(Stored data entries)
•••
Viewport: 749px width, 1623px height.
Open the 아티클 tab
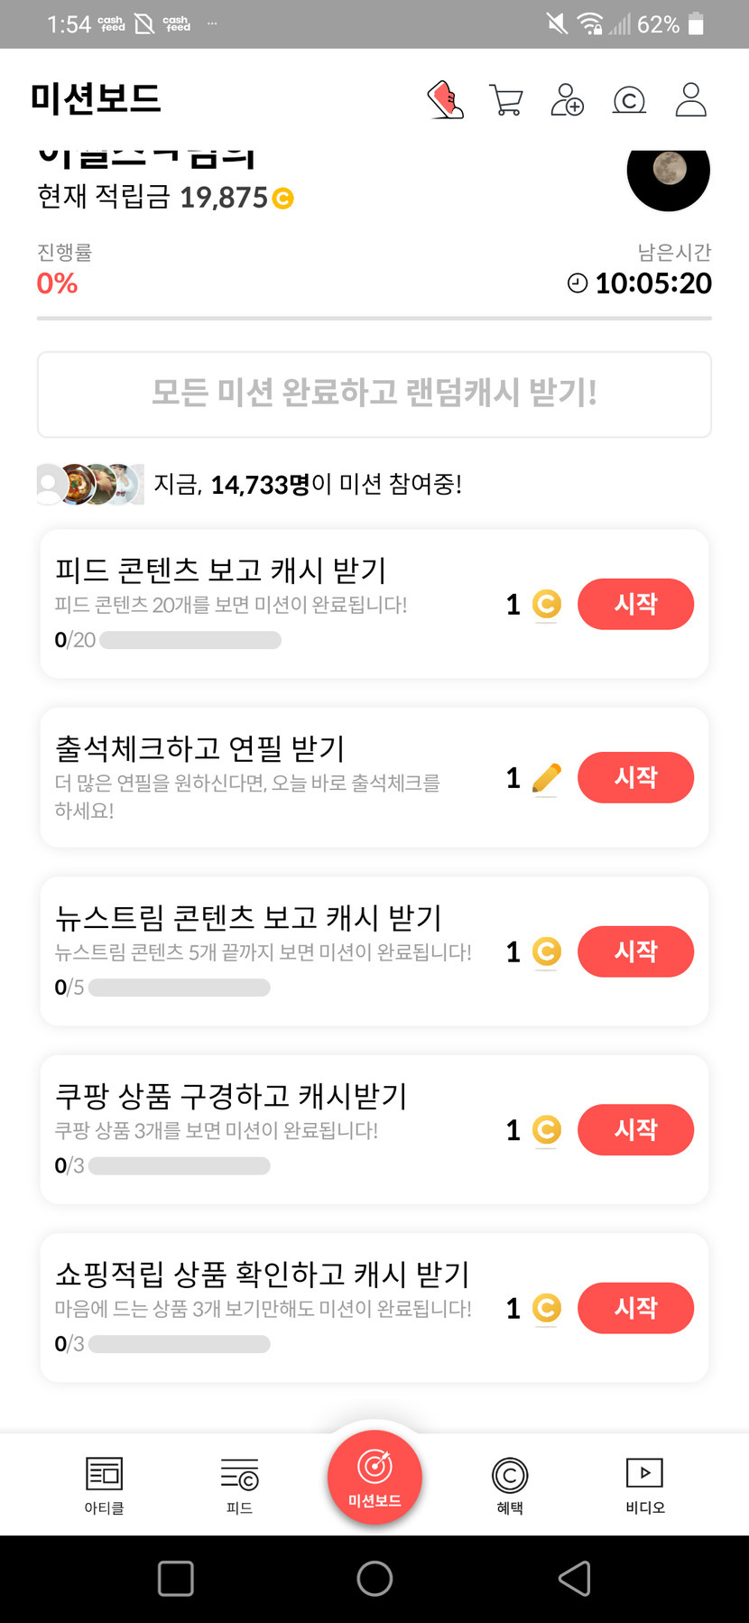point(104,1484)
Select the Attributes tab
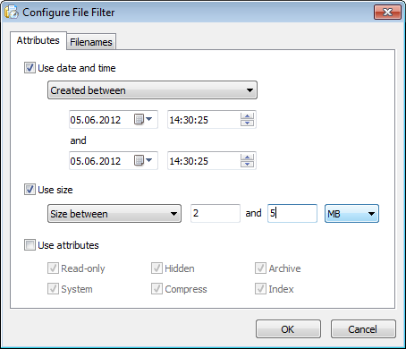Screen dimensions: 406x349 38,40
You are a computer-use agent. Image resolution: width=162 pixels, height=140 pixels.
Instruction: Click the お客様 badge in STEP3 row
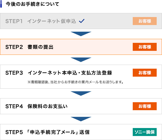145,73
•••
# Activity
Read the entries and select each line where the word "height" is found.

# Answer space
Viewport: 749px width, 1623px height.
You are a computer-use agent. Image resolution: width=162 pixels, height=140 pixels.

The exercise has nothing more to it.